The approach is analogous to health care: We should be doing all we can to avoid getting sick even though it’s bound to happen sooner or later. Doctors—and patients, too—need to be nimble and resilient enough to identify problems and put treatment plans in place quickly in order to recover as soon as possible.

“Technology experts are going to tell you this isn’t a matter of keeping people out,” says Mulligan. “We’re trying to encourage customers to move from a mindset of protection to a mindset of resiliency.” It’s not about building a wall anymore—it’s about recovering quickly when someone gets past the wall.
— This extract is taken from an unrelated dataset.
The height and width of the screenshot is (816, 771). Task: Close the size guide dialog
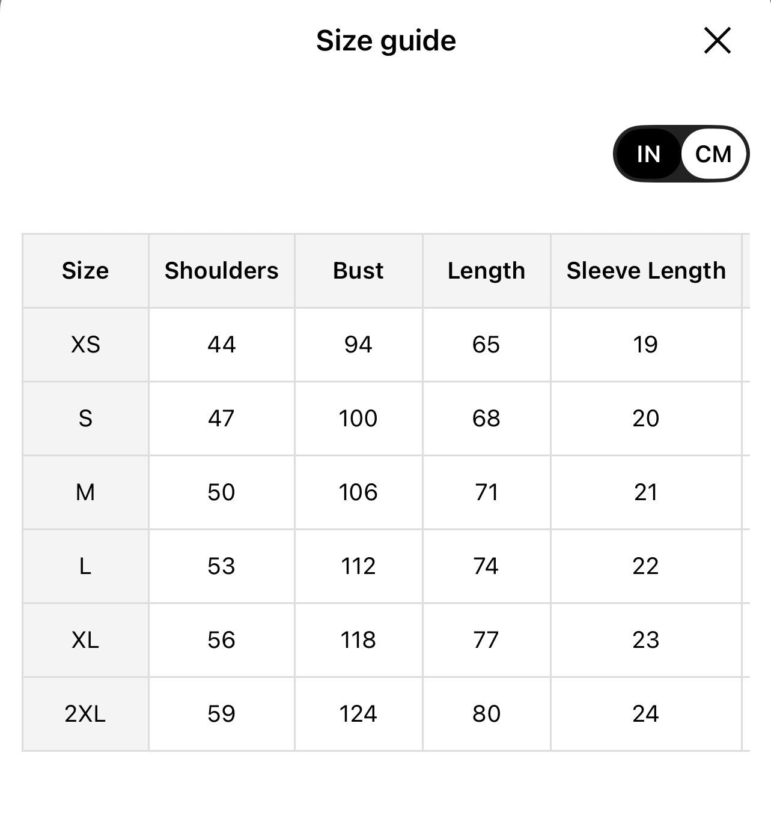pos(717,41)
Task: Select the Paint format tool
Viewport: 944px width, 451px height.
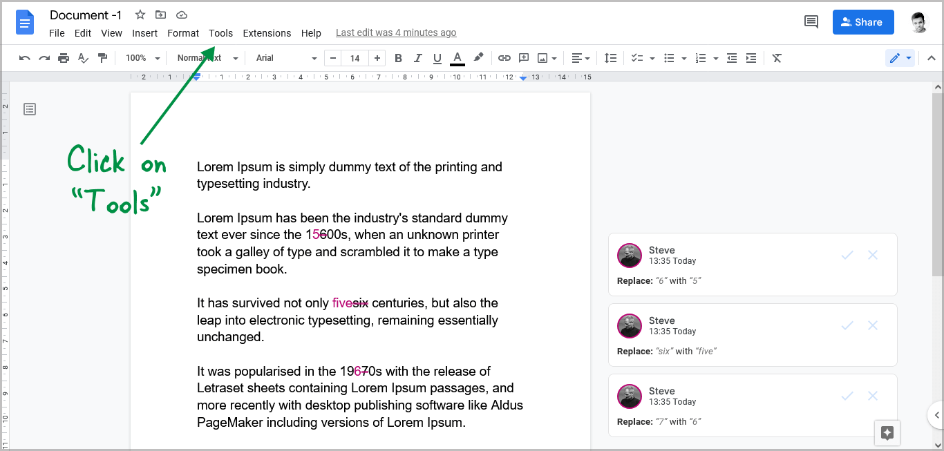Action: click(102, 58)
Even top government officials know that mere data theft isn’t the worst-case scenario. As Director of National Intelligence James Clapper wrote last year to the House Subcommittee on Intelligence, “we might also see more cyber operations that will change or manipulate electronic information in order to compromise its integrity.”
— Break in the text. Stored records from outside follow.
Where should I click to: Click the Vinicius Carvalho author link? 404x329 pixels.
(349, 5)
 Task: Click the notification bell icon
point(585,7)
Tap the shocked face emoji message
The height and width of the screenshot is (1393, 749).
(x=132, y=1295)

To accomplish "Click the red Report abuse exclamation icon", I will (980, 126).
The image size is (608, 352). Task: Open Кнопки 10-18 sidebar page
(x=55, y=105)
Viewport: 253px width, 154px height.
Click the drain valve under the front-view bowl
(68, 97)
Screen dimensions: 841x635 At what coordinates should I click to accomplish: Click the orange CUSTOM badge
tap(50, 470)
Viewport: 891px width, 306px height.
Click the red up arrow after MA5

If that does happen—if data or entire system architectures are altered by an outside attacker—the effects could be catastrophic. A business that bases its decisions on the review and analysis of data stored in the cloud could be completely derailed if it’s fed inaccurate information. A hospital acting on the basis of compromised data on a patient’s health could likewise cause grave injury or death. Across the industrial landscape, in light of new technologies that are revolutionizing everything from finance to entertainment, cyber risk is no longer just about protecting data: It could very much be about protecting lives.

“This is no longer a matter of technical sophistication,” says Mulligan. “It’s really viewed as something that multiple stakeholders at a firm need to be engaged in. There has to be visibility at the board level.” In other words, concern about cyber threats and resilience must no longer be confined to the IT department: Attention should be enterprise-wide, with everyone up to and including the CEO attuned to the risks and participating as fully as necessary in the planning, testing, and execution of cyber-security efforts.
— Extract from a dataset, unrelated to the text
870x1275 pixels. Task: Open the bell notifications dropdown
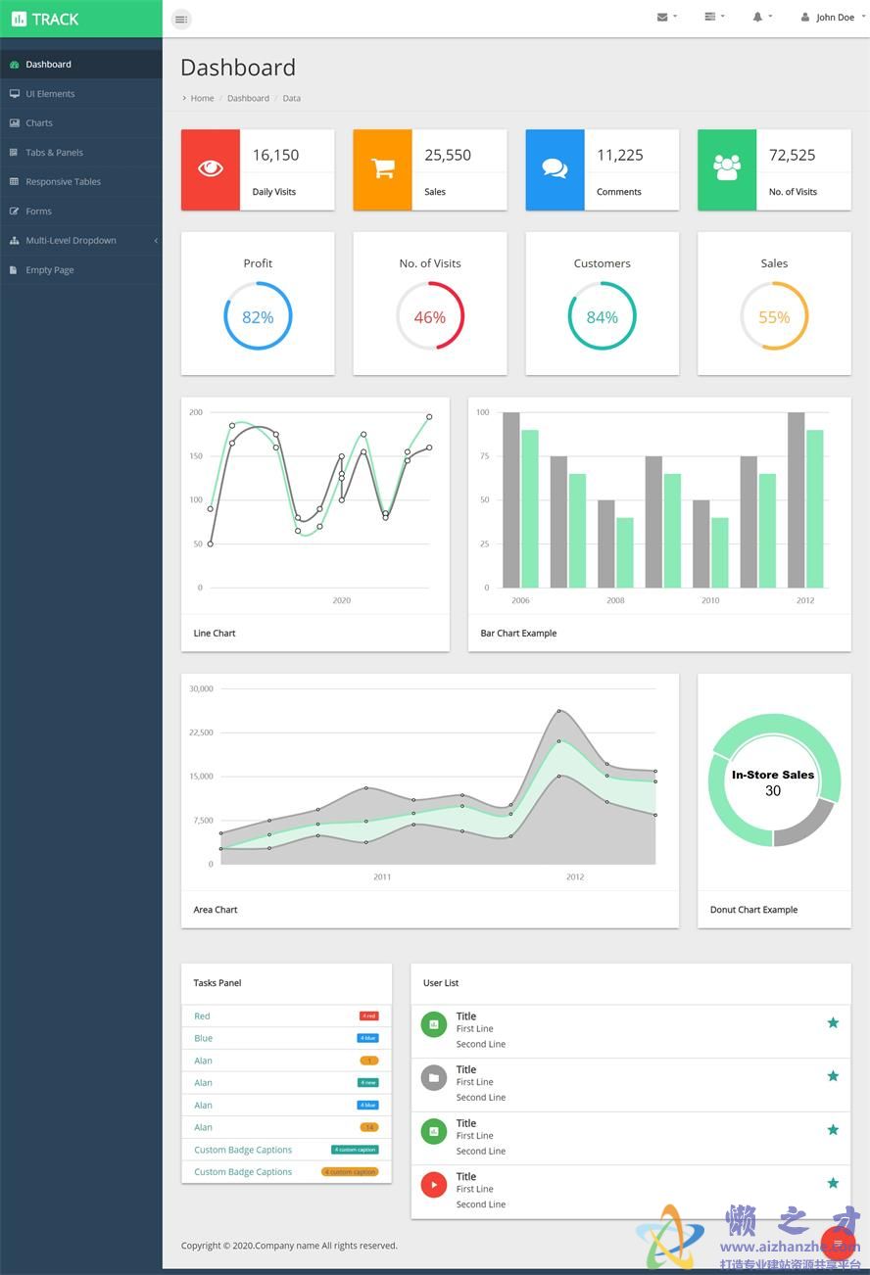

While certain institutions in certain industries, particularly finance, are picking up on the importance of company-wide education and awareness, threats are still outrunning security measures. Verizon’s report found that most data breaches take weeks, if not months, to discover. During that time, hackers can not only take information but also disrupt a firm’s operations profoundly. Many enterprises lack the ability to detect breaches quickly, and some lack the ability to detect them at all: The security firm Trustwave found that only 19 percent of data breaches within its customer base in 2014 were detected by their targets, the remainder discovered by third parties long after the fact.

It’s a range of procedures, tools, and established practices that make a company resilient enough to maintain their systems’ security, integrity, and reliability as they bring on ever smarter, more connected technologies. In this continuing series of articles exploring the many faces of cyber risk, we’ll take a look at some of the most important of those technologies—3D printing, the Internet of Things, and wearable biometric devices—to see how their special characteristics make for unique risks and vulnerabilities.

Printing software that can make any design a reality; a network that puts an increasing number of smart devices in conversation with each other; electronics that can both measure and improve your health: The possibilities are endless. So are the risks.